§ Exercise details: In this exercise, copy exactly the lines from the one that contains "The height and" through the end of the entries below; pictures are not copied.

§ Source material:
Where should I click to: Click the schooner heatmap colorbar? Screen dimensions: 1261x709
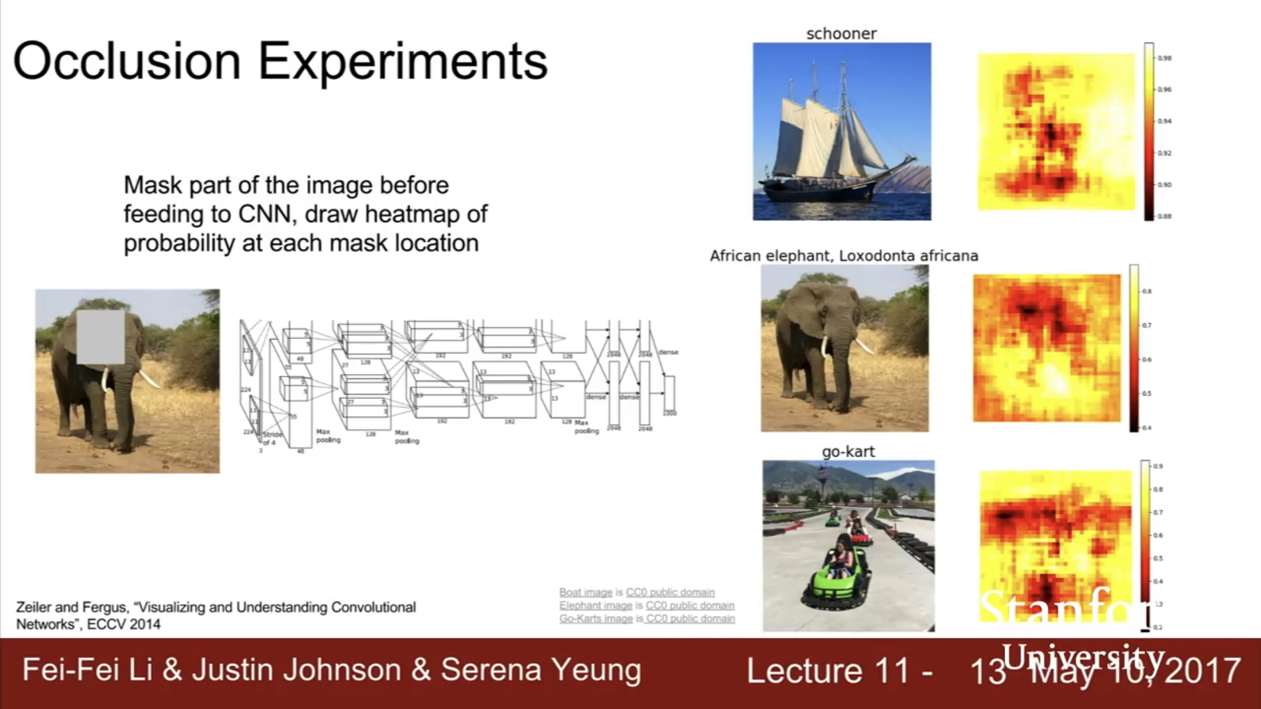1149,132
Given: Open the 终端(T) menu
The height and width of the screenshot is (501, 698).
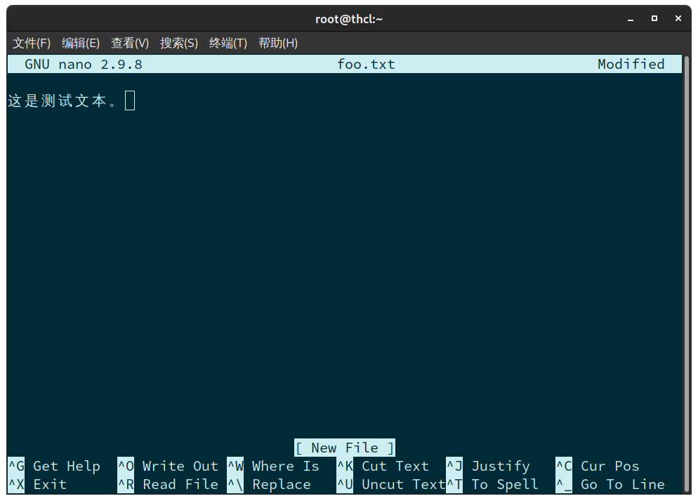Looking at the screenshot, I should point(228,43).
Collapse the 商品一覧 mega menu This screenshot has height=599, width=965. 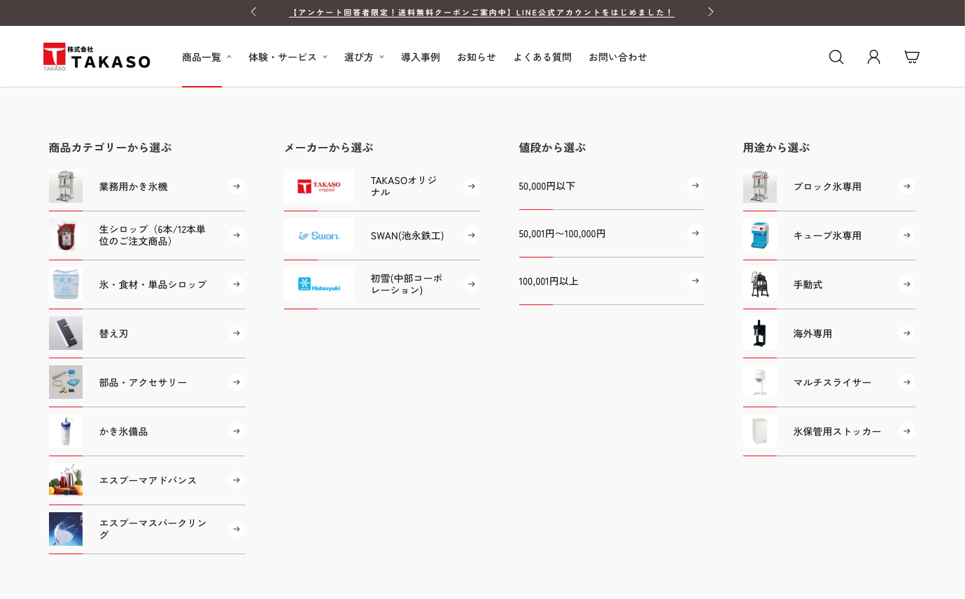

§ Written solution:
The height and width of the screenshot is (501, 698).
Looking at the screenshot, I should point(228,43).
Collapse the 商品一覧 mega menu This screenshot has height=599, width=965. 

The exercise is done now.